The main problem we have right now with the arcades really is not what we thought was not the problem for the home user. That is the problem for the Arcade. We can't really put the devices in and like market it with the IP we do not own. So we don't have any rights to put Cyberpunk in our Arcade and play and run Cyberpunk on Steam there's it's not under the Steam Arcade program or whatever. We are actually developing our own content for the Arcade and it's going to be. Also, it's going to be made, but tailored to the arcade experience and to the uh uh, to the, to our device. So it's going to be like a sporty, like we're.

Speaker 3:

We're making three games at the moment. So there's like two shooters and the horror game are in the works and those are going to be, and we're the first thing. We're going to be working on more titles. Well, we got some really talented guys working on it and they're looking really cool. So far, we haven't shared any of that yet out there, but we are working on it and it's a thing that's going to be this year in arcades.

Speaker 3:

So we're going to be this year in arcades and that, in our opinion, is going to be the best way for people to try them out. So it's almost like a piece of furniture that you're going to be buying it. You obviously want to experience it, but you need to see it in person before you plan for it. So, in our opinion, the best like a saloon for the furniture. In our case, it's going to be like a VR arcade. So you're just going to launch the website and see, wherever in the world you are, where the closest arcade is, and we're going to try and get them all over the place so that you can be always very close by to people and people can just go out and try them. We're going to hit the largest population so that most people that are going to be likely to be interested in the device are going to have an easy time to get to them.

Speaker 1:

And the name of the device, just to be sure, is the C Infinity and C as in the letter C, not a body of water. That's the flagship product that you guys have currently, which is the standing unit.

Speaker 3:

yes, yes, the c infinity, the name the c infinity actually that's a funny story as well. So we were at the the world expo in dubai the 2021, 2022 and we were trying to think of a good name for it, because previously the working title was VR Chair, which is just kind of like, you know, generic name. It's not really a good name for a product. I mean it's okay, but we called it the VR Chair. It was just that it's literally VR Chair. The road to VR Chair came out sometime after we decided to call ourselves VR Chair. So then it was really obvious we have to differentiate. We cannot be called VRChair and none of us could think of a good name.

Requirement 1 - Using the interview excerpt about the VR arcade device, decide whether each statement agrees with it: (a) the team currently has three games in development, two shooters and a horror game; (b) the company holds the rights to run Cyberpunk in its arcades; (c) before the device was named the C Infinity, its working title was VR Chair. Answer yes or no for each, quoting the words that decide it.
Requirement 2 - Write a continuation of the interview excerpt about the VR arcade device, picking up right after its final sentence.

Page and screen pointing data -
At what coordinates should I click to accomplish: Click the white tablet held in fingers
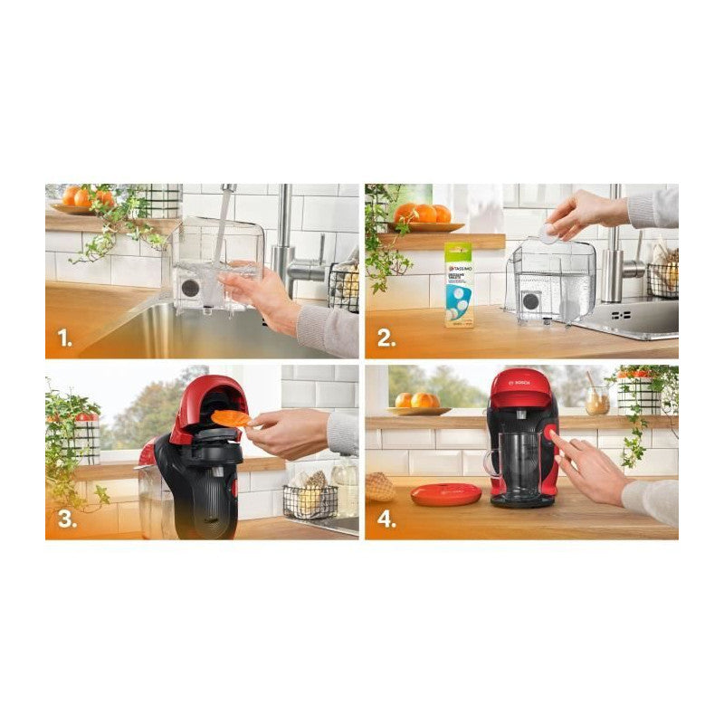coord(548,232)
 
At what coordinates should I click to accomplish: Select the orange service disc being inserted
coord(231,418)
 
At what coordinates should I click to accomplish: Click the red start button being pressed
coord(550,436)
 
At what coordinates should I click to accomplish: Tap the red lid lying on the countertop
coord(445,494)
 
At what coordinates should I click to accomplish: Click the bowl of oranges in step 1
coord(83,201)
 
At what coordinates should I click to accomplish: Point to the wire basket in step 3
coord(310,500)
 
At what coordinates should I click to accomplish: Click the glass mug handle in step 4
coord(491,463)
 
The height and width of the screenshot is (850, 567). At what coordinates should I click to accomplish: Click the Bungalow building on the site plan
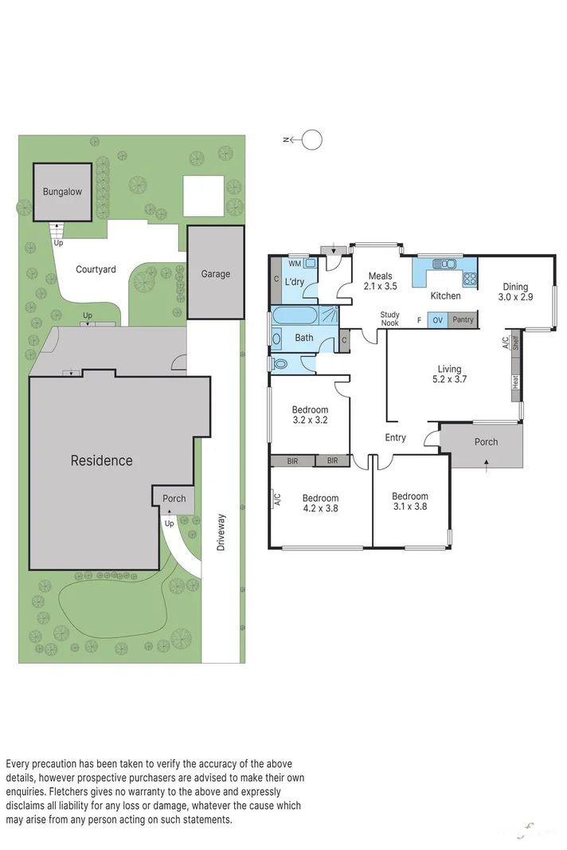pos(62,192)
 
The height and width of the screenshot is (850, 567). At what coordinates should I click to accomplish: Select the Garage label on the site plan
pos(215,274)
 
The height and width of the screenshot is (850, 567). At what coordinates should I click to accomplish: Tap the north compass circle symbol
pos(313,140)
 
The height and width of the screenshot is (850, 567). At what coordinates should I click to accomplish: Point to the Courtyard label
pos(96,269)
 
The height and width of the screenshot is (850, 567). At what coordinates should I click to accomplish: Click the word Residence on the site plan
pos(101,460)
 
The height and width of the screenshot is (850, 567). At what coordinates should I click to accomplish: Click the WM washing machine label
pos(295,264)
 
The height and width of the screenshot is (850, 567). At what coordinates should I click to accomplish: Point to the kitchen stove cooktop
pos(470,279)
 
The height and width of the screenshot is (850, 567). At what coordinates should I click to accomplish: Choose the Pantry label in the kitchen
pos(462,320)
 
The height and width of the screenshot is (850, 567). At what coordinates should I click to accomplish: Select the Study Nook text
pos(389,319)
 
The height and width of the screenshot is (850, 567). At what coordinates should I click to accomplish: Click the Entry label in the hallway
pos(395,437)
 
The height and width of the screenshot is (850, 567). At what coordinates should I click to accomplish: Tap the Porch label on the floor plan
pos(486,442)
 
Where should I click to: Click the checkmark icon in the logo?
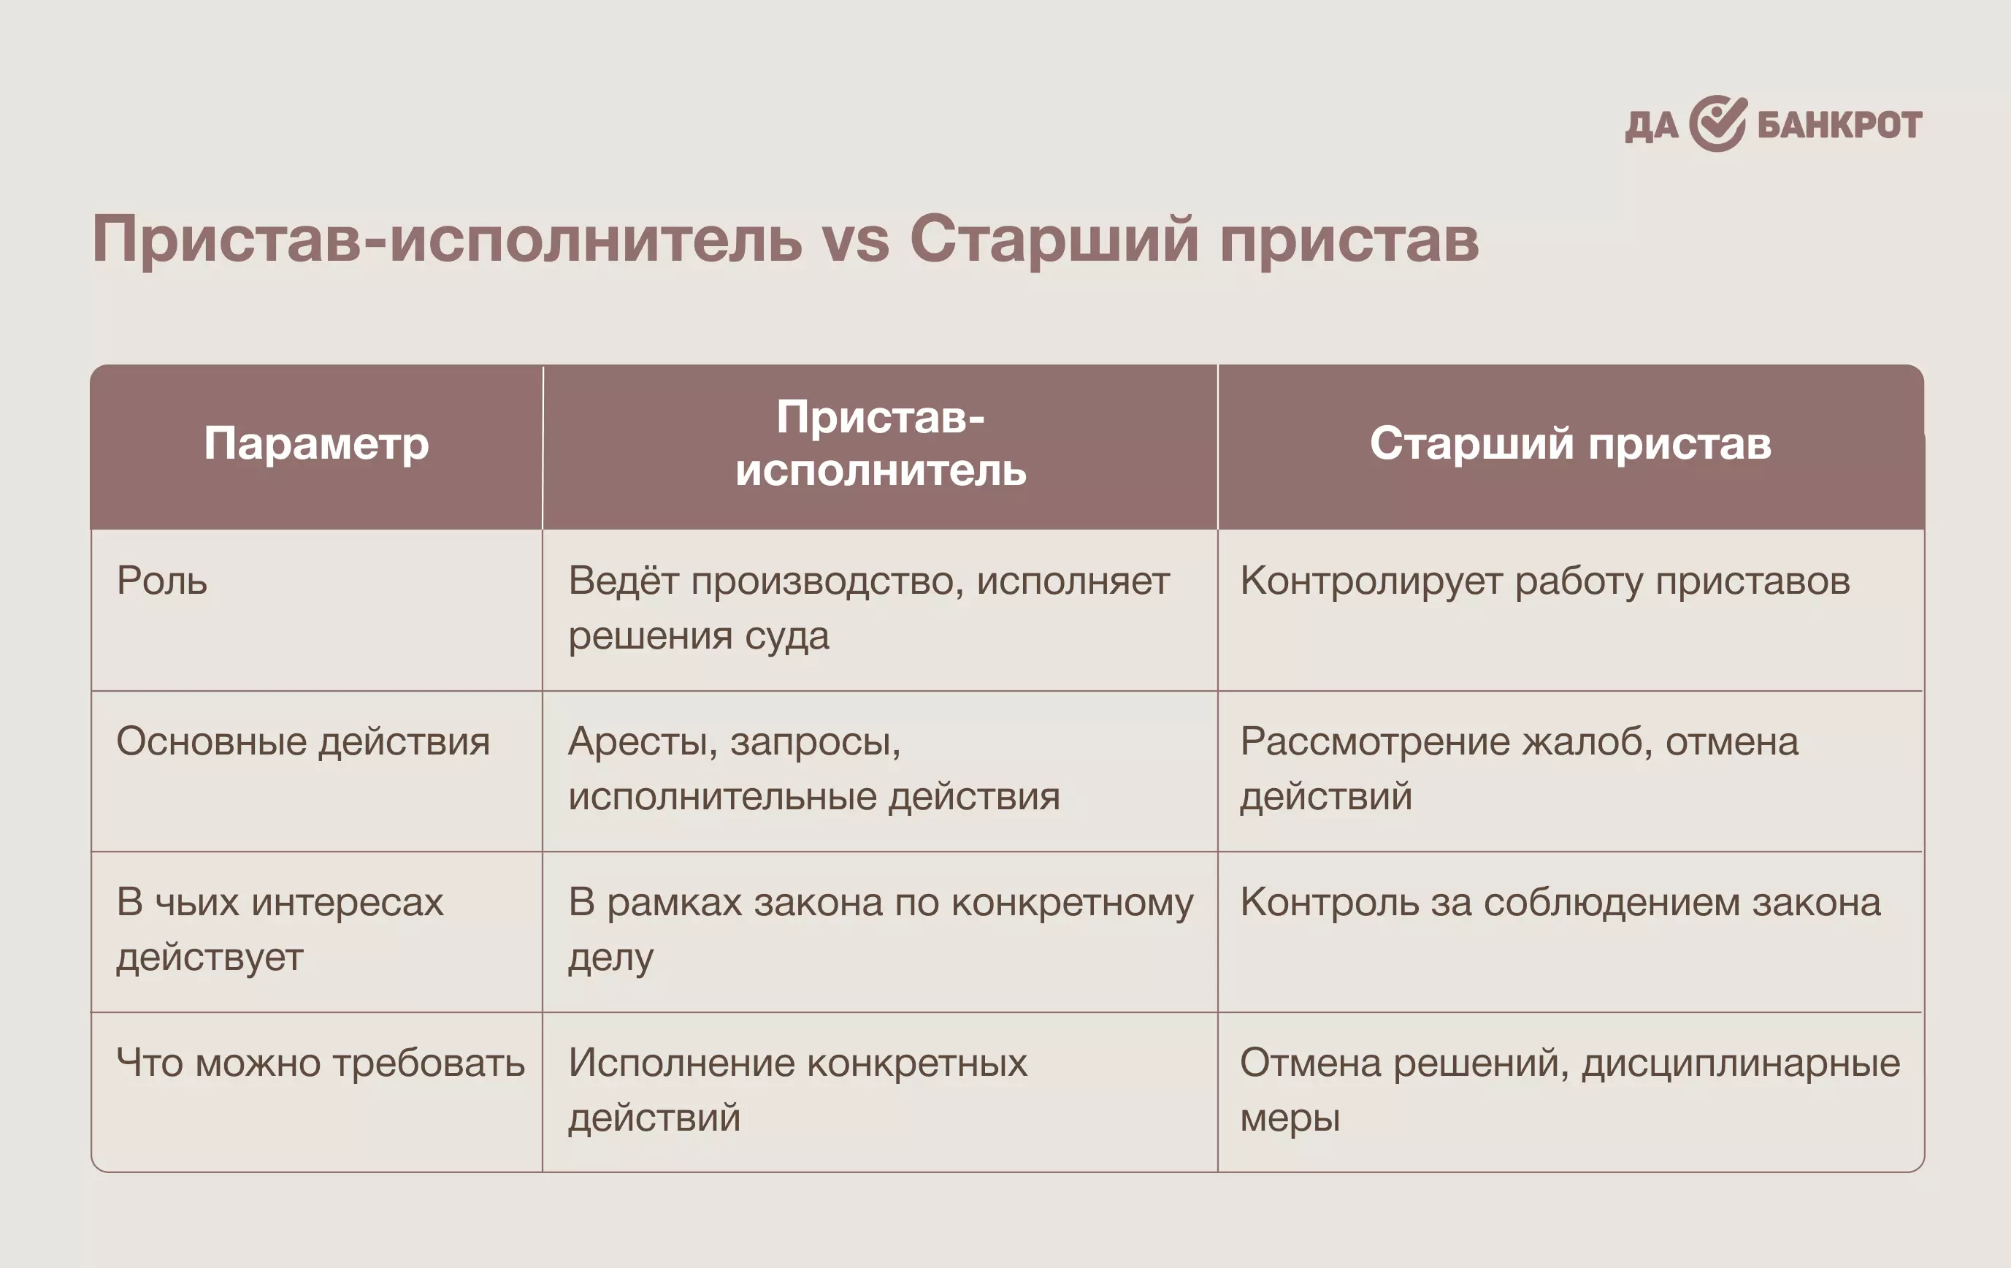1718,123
---
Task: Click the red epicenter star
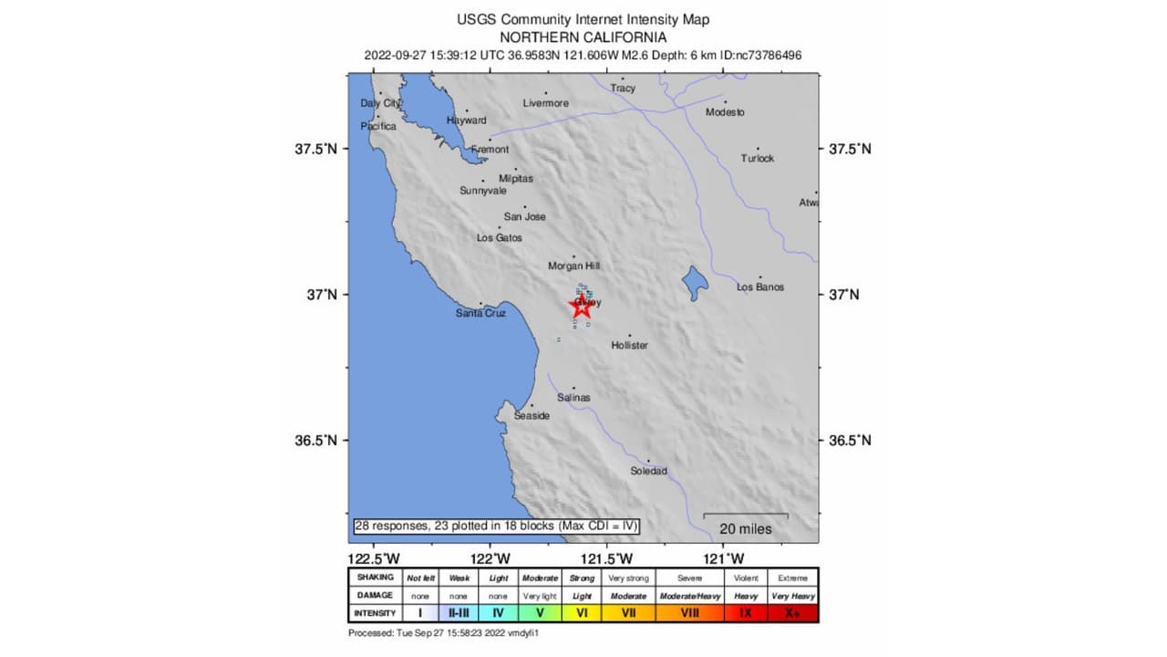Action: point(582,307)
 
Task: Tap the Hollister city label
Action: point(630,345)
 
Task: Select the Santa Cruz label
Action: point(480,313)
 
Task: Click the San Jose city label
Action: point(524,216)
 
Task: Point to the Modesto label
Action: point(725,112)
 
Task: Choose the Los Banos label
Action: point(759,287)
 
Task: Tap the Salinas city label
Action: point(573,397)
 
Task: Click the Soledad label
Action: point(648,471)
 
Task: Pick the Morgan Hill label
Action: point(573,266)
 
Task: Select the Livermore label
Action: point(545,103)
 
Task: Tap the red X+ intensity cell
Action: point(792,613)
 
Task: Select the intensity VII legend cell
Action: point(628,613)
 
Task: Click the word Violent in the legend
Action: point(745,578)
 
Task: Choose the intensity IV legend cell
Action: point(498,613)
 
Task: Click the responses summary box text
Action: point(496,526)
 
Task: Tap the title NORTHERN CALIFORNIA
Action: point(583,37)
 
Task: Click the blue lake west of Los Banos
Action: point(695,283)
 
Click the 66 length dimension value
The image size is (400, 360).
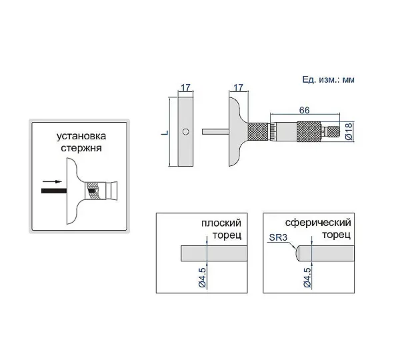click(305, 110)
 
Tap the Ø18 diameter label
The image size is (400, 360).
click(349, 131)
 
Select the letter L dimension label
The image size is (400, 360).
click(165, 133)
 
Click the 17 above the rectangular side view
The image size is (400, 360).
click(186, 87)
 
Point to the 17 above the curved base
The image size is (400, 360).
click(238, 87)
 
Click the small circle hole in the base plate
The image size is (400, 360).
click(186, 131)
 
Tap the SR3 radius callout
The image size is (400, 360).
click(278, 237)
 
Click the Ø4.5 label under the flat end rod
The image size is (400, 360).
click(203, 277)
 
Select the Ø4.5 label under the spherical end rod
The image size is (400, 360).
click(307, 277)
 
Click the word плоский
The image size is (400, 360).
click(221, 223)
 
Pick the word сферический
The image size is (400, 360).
==
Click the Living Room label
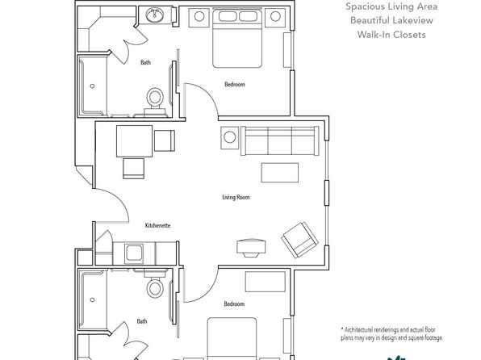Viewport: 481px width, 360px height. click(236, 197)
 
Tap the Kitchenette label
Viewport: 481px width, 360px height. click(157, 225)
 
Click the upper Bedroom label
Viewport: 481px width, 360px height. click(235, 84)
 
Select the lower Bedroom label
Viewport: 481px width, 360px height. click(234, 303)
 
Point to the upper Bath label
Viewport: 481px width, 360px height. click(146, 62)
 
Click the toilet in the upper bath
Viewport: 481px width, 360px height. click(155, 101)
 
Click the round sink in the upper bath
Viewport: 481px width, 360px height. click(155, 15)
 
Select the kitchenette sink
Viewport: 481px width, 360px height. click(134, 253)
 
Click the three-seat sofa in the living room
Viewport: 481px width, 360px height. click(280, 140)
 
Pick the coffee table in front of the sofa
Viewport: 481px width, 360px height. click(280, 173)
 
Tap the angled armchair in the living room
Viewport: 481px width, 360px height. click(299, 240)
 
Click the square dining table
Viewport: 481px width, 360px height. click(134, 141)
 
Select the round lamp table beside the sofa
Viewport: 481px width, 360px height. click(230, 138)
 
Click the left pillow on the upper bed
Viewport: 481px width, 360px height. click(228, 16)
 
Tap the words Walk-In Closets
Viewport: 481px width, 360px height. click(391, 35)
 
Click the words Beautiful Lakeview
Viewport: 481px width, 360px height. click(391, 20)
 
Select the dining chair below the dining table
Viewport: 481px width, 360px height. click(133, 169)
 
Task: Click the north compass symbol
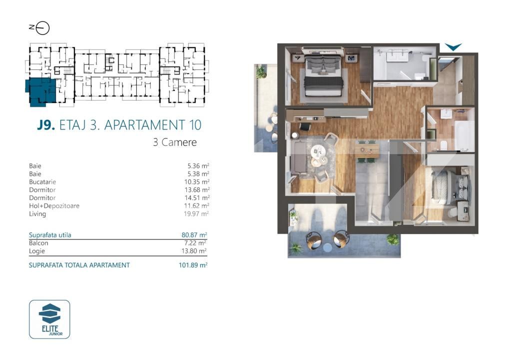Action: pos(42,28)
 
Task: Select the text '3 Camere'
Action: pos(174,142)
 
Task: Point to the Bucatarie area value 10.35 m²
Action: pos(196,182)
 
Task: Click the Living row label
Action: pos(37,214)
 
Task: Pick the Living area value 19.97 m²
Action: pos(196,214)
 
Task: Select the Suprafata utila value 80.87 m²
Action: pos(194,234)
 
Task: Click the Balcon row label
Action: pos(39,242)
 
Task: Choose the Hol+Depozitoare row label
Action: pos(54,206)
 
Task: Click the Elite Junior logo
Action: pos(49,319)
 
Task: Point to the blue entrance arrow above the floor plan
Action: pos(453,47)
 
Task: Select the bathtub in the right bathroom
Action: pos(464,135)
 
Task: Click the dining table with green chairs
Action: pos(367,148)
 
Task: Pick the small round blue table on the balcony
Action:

Written answer 1 -
(a) Yes: "We're making three games at the moment. So there's like two shooters and the horror game are in the works"
(b) No: "So we don't have any rights to put Cyberpunk in our Arcade"
(c) Yes: "previously the working title was VR Chair"

Written answer 2 -
Speaker 3:

We all have like stupid ideas out there and this might not be a good idea as well, but I don't know. I haven't. People usually they think it sounds cool, so I don't know how I thought of it. I was looking up various like terms in math and that sort of thing. I'm not really a big math, I don't. I'm not a mathematician or anything, but I am interested.

Speaker 3:

You know, I'm always like looking around stuff on the internet, reading Wikipedia and everything. So I find this term C infinity. It actually describes like uh, like, uh, the smoothest, the smoothness of like a curve or like something like that I'm not sure it was, I can't really remember, but it's like a connected to a function of the smoothness or something like that. And I felt like this sounds really cool because the way you move with our device is smooth locomotion. It's not going to be segmented or teleported or anything. It's a smooth locomotion. You can infinitely move in any direction without having to teleport or stop or do anything, without having to have an infinite space around you to move around with your own feet, and our device kind of helps around with that. So I thought C-In thought Infinity sounds pretty cool and everyone else thought so as well, and we landed on that title. That's the name, that's what it is.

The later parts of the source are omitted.